Great. Thank you, Malcolm, for your question. In the chat, we have a question from Rami Katkhuda of LifeSci Capital. I'm asking a lot of variability in measuring light tolerance and time prodromal symptoms in clinical studies for EPP.

Who wants to start, Will, do you want to start and then see if our panel has comments?

Yes. I mean I'm happy for my -- I mean, discussions with patients themselves and leaders like Bruce and Jean-Charles and reading the literature, My understanding is that the -- while there is some variability, what is keep measuring the change within a person and that, that is the most reliable way so that if somebody has very little sunlight tolerance and they get more while you might have differences across people that full of change within a person is pretty consistent. And I would also add that, that's why we measure, for example, our time to prodrome end point is measured once a week, and we measure it multiple times over the course of the study. So for what variability there is, it's averaged over a number of observations.

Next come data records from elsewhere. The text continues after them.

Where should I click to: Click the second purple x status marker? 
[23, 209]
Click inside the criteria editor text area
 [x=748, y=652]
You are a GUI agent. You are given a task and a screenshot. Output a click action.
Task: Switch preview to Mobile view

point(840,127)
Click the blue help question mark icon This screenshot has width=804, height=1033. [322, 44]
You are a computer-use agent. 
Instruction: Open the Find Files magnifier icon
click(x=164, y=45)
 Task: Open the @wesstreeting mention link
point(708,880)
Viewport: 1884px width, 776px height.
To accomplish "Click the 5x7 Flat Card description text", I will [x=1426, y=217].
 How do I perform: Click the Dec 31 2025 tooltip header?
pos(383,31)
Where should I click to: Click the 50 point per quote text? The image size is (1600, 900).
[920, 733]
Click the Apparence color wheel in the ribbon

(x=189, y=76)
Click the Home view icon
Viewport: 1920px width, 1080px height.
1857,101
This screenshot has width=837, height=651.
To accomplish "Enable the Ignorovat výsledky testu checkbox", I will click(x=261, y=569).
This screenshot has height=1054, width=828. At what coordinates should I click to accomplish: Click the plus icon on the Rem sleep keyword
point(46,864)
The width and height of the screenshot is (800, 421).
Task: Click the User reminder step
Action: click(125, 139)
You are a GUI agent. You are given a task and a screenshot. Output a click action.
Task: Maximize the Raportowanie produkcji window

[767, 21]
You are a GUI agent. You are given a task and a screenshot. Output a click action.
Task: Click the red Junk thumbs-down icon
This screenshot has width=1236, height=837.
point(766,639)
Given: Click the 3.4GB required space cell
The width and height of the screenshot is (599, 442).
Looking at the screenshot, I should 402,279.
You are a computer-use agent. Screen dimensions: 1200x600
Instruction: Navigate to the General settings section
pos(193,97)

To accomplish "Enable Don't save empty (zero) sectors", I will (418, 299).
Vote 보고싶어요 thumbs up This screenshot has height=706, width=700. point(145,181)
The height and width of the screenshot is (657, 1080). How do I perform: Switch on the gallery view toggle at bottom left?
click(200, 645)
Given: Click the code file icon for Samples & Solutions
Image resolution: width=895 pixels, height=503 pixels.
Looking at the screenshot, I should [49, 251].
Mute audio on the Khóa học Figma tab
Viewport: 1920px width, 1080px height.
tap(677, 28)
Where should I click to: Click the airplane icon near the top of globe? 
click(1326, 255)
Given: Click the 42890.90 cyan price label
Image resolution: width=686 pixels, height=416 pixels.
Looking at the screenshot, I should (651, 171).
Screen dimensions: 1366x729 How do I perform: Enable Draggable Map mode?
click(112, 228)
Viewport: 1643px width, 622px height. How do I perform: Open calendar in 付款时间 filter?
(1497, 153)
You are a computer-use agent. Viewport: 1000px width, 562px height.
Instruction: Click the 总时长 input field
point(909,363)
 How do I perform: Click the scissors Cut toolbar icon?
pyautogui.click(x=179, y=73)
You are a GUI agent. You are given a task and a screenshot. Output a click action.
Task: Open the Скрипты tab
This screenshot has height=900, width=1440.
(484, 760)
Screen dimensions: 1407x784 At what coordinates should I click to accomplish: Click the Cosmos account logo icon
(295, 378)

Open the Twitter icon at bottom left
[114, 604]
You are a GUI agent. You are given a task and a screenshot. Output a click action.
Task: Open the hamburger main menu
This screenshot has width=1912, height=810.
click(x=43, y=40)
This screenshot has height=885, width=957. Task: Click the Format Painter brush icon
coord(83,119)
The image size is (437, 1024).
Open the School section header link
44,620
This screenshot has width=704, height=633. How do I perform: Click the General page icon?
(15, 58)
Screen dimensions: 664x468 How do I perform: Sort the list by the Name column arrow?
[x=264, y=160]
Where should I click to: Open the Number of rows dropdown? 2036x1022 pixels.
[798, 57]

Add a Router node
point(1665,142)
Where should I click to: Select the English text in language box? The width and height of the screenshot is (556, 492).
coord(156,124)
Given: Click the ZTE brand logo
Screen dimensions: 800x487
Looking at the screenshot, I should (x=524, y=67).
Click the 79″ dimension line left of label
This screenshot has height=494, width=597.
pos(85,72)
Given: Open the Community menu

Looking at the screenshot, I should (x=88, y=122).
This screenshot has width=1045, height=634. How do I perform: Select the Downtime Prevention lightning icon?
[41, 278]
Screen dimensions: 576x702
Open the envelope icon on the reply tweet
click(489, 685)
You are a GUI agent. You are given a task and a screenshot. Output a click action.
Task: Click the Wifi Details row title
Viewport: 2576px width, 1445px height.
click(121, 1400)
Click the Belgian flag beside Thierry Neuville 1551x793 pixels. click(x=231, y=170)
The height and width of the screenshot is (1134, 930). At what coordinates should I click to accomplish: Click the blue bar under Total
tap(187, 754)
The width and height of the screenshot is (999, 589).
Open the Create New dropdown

I think indeed, the best control is a patient itself because indeed, EPP symptoms are really related to many factors that are not only the PPIX level, but also, as I said before, where you live, where what is the period of the year -- is that in spring? Is it in Newton or whatever? And where you're situated. I think that's very important. So it means that in studies, the best is a patient is itself a control, but it's not always possible. And we have to obey to clinical trials rules. That's what is difficult for EPP.

Those are all the questions that we have. John, pass it back to you for any final comments.

All right. Great. Well, thank you, everyone. We appreciate your attention today. We're looking forward to our data presentation in June. And additionally, I'd like to thank our panelists who've been extremely helpful to us, advising us throughout this program and really appreciate your time joining us today. Thank you so much.